> What to do
Write out the following records line for line, exactly the same as they appear.

> Dataset
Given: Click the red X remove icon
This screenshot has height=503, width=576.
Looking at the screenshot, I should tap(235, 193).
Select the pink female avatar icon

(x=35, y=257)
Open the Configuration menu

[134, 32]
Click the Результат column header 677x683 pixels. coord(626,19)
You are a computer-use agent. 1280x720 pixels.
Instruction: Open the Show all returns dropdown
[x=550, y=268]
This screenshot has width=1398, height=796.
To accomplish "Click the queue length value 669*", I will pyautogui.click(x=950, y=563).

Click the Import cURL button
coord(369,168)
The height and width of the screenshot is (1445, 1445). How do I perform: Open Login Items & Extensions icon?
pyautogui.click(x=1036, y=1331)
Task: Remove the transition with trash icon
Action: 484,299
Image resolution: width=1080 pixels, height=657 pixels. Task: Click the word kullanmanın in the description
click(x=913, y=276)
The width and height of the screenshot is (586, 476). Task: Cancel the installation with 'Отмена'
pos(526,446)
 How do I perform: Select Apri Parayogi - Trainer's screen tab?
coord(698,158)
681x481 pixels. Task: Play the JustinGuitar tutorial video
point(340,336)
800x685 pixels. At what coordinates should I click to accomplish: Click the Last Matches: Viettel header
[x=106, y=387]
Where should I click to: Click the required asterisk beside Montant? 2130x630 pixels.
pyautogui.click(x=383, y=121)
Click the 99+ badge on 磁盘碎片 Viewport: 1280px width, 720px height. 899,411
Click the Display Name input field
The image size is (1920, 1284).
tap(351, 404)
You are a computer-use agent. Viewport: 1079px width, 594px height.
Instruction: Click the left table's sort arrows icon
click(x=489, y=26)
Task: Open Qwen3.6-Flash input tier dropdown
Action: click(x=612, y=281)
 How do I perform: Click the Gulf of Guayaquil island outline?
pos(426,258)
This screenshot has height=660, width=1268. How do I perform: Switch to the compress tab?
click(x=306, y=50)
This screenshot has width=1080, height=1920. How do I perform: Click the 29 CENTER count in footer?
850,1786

> Response below
Given: Click the red X remove icon
This screenshot has height=503, width=576.
Looking at the screenshot, I should tap(235, 193).
Select the pink female avatar icon

(x=35, y=257)
Open the Configuration menu

[134, 32]
Click the Результат column header 677x683 pixels. coord(626,19)
You are a computer-use agent. 1280x720 pixels.
Instruction: Open the Show all returns dropdown
[x=550, y=268]
This screenshot has width=1398, height=796.
To accomplish "Click the queue length value 669*", I will pyautogui.click(x=950, y=563).

Click the Import cURL button
coord(369,168)
The height and width of the screenshot is (1445, 1445). How do I perform: Open Login Items & Extensions icon?
pyautogui.click(x=1036, y=1331)
Task: Remove the transition with trash icon
Action: 484,299
Image resolution: width=1080 pixels, height=657 pixels. Task: Click the word kullanmanın in the description
click(x=913, y=276)
The width and height of the screenshot is (586, 476). Task: Cancel the installation with 'Отмена'
pos(526,446)
 How do I perform: Select Apri Parayogi - Trainer's screen tab?
coord(698,158)
681x481 pixels. Task: Play the JustinGuitar tutorial video
point(340,336)
800x685 pixels. At what coordinates should I click to accomplish: Click the Last Matches: Viettel header
[x=106, y=387]
Where should I click to: Click the required asterisk beside Montant? 2130x630 pixels.
pyautogui.click(x=383, y=121)
Click the 99+ badge on 磁盘碎片 Viewport: 1280px width, 720px height. 899,411
Click the Display Name input field
The image size is (1920, 1284).
tap(351, 404)
You are a computer-use agent. Viewport: 1079px width, 594px height.
Instruction: Click the left table's sort arrows icon
click(x=489, y=26)
Task: Open Qwen3.6-Flash input tier dropdown
Action: click(x=612, y=281)
 How do I perform: Click the Gulf of Guayaquil island outline?
pos(426,258)
This screenshot has height=660, width=1268. How do I perform: Switch to the compress tab?
click(x=306, y=50)
This screenshot has width=1080, height=1920. How do I perform: Click the 29 CENTER count in footer?
850,1786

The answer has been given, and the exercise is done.